TASK DIRECTIONS:
Please set down every line of the records below exactly, without the pictures.

PROVIDED RECORDS:
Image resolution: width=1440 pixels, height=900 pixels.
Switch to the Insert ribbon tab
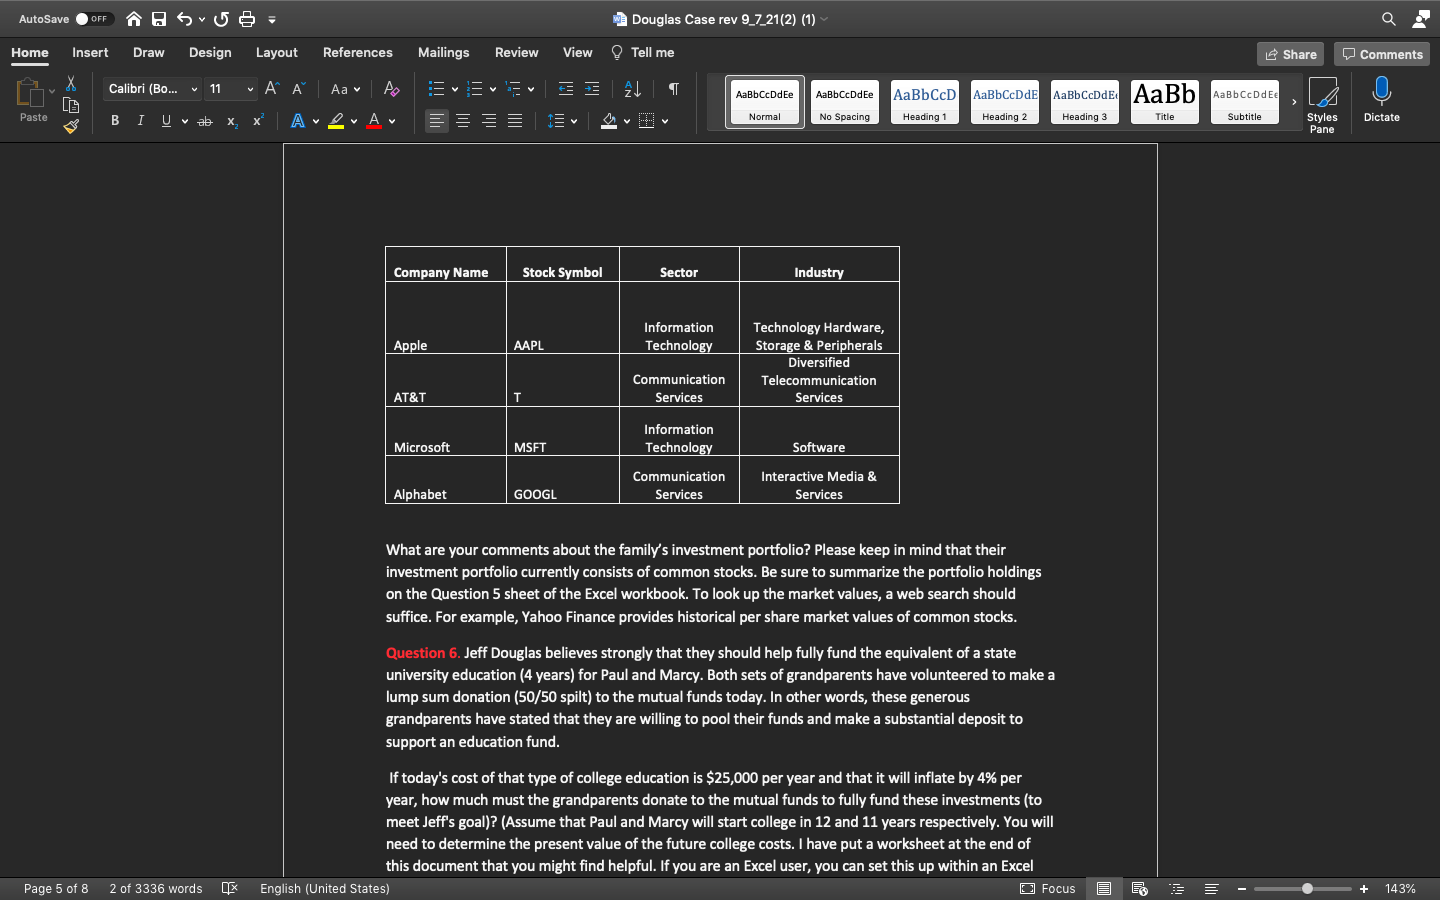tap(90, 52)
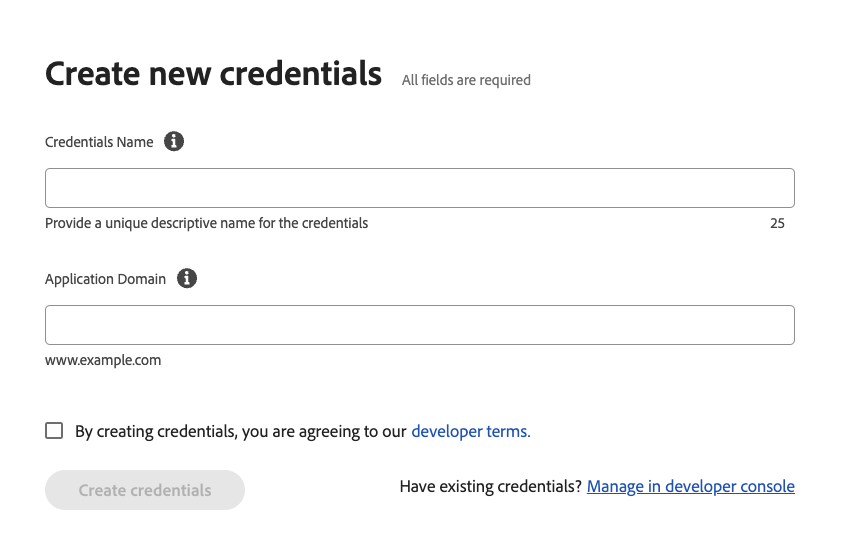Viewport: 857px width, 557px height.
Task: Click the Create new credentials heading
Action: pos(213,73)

RESULT OF THE EXERCISE:
Image resolution: width=1440 pixels, height=900 pixels.
Switch to the Insert ribbon tab
tap(90, 52)
Viewport: 857px width, 557px height.
Task: Click the Create new credentials heading
Action: pos(213,73)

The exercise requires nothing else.